Kate and Dee....I do hope we threw out a life jacket to Surreal.....to keep him afloat....

     I felt just like that when I 'was guided' to this site that night....I really felt like I was 'floating' and going down...down...down...my human boat was going down for the 'umpeeth' time....and all of the parents on this site threw me a life jacket to keep me afloat til my legs were strong enough to find shallow waters....

 

 

Mike's Mom.....we are a very brave group of parents....and you are, too.....we are surviving this kind of grief like no other...

     I know it is hard to 'zombie walk' through the holidays....keeping traditions in place....for we have living children that need us....yes....just as much as the child that passed....

   Life is for the living....

The first Christmas after losing my John David....I said I did not want to put up a tree.....I thought my husband and daughter just fell through the floor....they were so stunned....

and then she said....'Mom...John David died....I didn't'....

    Many of us do have other children that need to learn and live in a way to carry on....

  It is a mixed bag....

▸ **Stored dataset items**
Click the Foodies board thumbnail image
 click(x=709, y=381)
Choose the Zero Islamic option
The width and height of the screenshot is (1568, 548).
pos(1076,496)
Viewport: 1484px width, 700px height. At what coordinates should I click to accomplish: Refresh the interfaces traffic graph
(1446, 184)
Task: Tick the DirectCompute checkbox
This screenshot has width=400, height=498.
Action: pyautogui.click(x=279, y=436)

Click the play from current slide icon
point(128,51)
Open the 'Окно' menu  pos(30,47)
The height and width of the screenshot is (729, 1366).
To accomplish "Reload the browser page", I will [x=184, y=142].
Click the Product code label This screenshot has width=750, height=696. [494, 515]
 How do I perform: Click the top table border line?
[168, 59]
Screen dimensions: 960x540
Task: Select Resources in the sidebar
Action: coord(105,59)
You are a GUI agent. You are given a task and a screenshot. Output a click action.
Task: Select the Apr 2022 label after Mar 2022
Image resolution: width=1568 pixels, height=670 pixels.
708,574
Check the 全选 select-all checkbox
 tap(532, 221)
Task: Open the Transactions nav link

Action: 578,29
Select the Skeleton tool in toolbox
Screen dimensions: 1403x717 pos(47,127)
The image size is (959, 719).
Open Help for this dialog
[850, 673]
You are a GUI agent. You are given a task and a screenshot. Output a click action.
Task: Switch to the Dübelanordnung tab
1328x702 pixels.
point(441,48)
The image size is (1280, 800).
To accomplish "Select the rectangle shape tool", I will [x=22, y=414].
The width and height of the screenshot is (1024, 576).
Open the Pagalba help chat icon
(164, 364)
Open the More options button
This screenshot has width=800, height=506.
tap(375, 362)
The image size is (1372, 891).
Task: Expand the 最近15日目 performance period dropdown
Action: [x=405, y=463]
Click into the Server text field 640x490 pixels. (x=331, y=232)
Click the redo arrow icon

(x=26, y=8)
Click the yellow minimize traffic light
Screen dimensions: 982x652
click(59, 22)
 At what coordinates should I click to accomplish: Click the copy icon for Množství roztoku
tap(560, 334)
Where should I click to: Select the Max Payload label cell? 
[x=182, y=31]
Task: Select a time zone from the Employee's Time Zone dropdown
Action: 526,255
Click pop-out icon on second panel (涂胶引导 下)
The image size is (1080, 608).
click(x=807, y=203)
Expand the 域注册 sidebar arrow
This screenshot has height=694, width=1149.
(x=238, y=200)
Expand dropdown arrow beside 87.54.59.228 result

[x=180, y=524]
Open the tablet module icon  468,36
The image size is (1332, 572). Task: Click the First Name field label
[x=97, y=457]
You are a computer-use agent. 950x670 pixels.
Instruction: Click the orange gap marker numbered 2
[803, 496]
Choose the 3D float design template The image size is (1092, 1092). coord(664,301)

▸ **WORK INSTRUCTIONS**
[1] Answer these questions about the grief post:
(a) What did the parents on the site throw the writer to keep the writer afloat?
(b) What did the writer say they did not want to put up the first Christmas after losing John David?
(c) What did the writer's daughter say in response?
[2] List every name or forum name that appears in the grief post, in the form it takes there.

▸ **ANSWERS TO THE TASKS**
[1]
(a) A life jacket.
(b) A tree.
(c) "Mom...John David died....I didn't."

[2]
Kate
Dee
Surreal
Mike's Mom
John David